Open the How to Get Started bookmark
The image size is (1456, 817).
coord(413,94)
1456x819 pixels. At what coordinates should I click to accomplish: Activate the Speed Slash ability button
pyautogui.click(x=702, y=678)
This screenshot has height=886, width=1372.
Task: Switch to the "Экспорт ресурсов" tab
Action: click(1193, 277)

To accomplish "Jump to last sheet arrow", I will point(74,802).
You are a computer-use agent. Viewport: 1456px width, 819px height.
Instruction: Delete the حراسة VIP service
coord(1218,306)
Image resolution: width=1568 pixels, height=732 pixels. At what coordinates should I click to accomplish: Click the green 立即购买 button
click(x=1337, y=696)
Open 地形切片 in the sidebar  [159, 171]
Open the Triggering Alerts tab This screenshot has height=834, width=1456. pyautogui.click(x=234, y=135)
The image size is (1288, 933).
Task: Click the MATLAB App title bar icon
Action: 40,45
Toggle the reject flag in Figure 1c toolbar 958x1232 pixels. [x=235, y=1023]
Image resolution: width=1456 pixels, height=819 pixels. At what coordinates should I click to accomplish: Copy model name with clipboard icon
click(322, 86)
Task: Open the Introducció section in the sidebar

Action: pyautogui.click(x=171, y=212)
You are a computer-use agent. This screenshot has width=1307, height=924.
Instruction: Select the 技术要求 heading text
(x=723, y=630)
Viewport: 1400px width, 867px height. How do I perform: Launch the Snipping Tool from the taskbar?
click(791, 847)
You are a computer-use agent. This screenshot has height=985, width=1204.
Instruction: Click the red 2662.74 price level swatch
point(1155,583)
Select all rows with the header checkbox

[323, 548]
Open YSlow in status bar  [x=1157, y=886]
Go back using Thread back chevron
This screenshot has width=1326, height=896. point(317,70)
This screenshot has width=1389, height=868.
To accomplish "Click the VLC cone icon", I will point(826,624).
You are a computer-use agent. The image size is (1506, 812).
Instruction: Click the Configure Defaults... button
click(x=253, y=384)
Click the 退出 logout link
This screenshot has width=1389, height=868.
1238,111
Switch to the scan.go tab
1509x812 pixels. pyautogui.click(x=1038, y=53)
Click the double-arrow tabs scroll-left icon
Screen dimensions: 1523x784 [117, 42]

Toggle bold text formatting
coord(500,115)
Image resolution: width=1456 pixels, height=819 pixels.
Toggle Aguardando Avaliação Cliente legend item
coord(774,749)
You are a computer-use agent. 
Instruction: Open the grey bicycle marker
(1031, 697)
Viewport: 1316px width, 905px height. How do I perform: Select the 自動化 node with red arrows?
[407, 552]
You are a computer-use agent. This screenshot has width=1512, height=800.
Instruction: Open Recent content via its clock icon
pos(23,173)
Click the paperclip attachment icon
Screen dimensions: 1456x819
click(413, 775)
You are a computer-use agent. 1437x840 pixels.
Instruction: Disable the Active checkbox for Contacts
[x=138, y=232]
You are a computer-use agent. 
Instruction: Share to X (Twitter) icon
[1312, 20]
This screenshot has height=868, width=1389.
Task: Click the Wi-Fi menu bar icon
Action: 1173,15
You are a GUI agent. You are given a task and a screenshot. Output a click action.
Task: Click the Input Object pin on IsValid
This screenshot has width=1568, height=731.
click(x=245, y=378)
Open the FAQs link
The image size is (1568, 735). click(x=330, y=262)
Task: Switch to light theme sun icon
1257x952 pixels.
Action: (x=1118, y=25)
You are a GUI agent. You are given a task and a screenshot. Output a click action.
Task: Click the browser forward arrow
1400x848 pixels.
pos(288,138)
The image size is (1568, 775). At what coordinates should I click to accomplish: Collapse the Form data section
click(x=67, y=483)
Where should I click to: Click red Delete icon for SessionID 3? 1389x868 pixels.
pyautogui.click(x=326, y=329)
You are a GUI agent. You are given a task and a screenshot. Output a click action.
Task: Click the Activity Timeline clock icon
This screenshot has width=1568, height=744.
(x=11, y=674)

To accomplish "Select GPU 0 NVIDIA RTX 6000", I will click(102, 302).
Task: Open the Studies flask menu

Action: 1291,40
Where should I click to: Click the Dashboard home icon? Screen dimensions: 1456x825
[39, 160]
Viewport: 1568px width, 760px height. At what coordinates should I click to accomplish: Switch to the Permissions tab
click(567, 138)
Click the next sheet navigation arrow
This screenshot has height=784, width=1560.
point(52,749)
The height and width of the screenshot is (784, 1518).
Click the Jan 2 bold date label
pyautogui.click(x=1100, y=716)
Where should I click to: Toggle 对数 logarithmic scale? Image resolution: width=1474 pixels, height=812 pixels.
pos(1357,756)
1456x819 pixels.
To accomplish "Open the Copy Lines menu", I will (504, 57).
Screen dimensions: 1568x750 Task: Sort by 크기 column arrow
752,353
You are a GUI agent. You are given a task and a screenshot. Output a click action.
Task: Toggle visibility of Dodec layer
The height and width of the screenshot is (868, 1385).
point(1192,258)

▶ _To do_
In the records above, find the line with "Instruction: Select the 技术要求 heading text"; write out exactly that line and each one after it, stopping after the line with "Task: Click the Input Object pin on IsValid".

▶ _Answer_
Instruction: Select the 技术要求 heading text
(x=723, y=630)
Viewport: 1400px width, 867px height. How do I perform: Launch the Snipping Tool from the taskbar?
click(791, 847)
You are a computer-use agent. This screenshot has height=985, width=1204.
Instruction: Click the red 2662.74 price level swatch
point(1155,583)
Select all rows with the header checkbox

[323, 548]
Open YSlow in status bar  [x=1157, y=886]
Go back using Thread back chevron
This screenshot has width=1326, height=896. point(317,70)
This screenshot has width=1389, height=868.
To accomplish "Click the VLC cone icon", I will point(826,624).
You are a computer-use agent. The image size is (1506, 812).
Instruction: Click the Configure Defaults... button
click(x=253, y=384)
Click the 退出 logout link
This screenshot has width=1389, height=868.
1238,111
Switch to the scan.go tab
1509x812 pixels. pyautogui.click(x=1038, y=53)
Click the double-arrow tabs scroll-left icon
Screen dimensions: 1523x784 [117, 42]

Toggle bold text formatting
coord(500,115)
Image resolution: width=1456 pixels, height=819 pixels.
Toggle Aguardando Avaliação Cliente legend item
coord(774,749)
You are a computer-use agent. 
Instruction: Open the grey bicycle marker
(1031, 697)
Viewport: 1316px width, 905px height. How do I perform: Select the 自動化 node with red arrows?
[407, 552]
You are a computer-use agent. This screenshot has width=1512, height=800.
Instruction: Open Recent content via its clock icon
pos(23,173)
Click the paperclip attachment icon
Screen dimensions: 1456x819
click(413, 775)
You are a computer-use agent. 1437x840 pixels.
Instruction: Disable the Active checkbox for Contacts
[x=138, y=232]
You are a computer-use agent. 
Instruction: Share to X (Twitter) icon
[1312, 20]
This screenshot has height=868, width=1389.
Task: Click the Wi-Fi menu bar icon
Action: 1173,15
You are a GUI agent. You are given a task and a screenshot. Output a click action.
Task: Click the Input Object pin on IsValid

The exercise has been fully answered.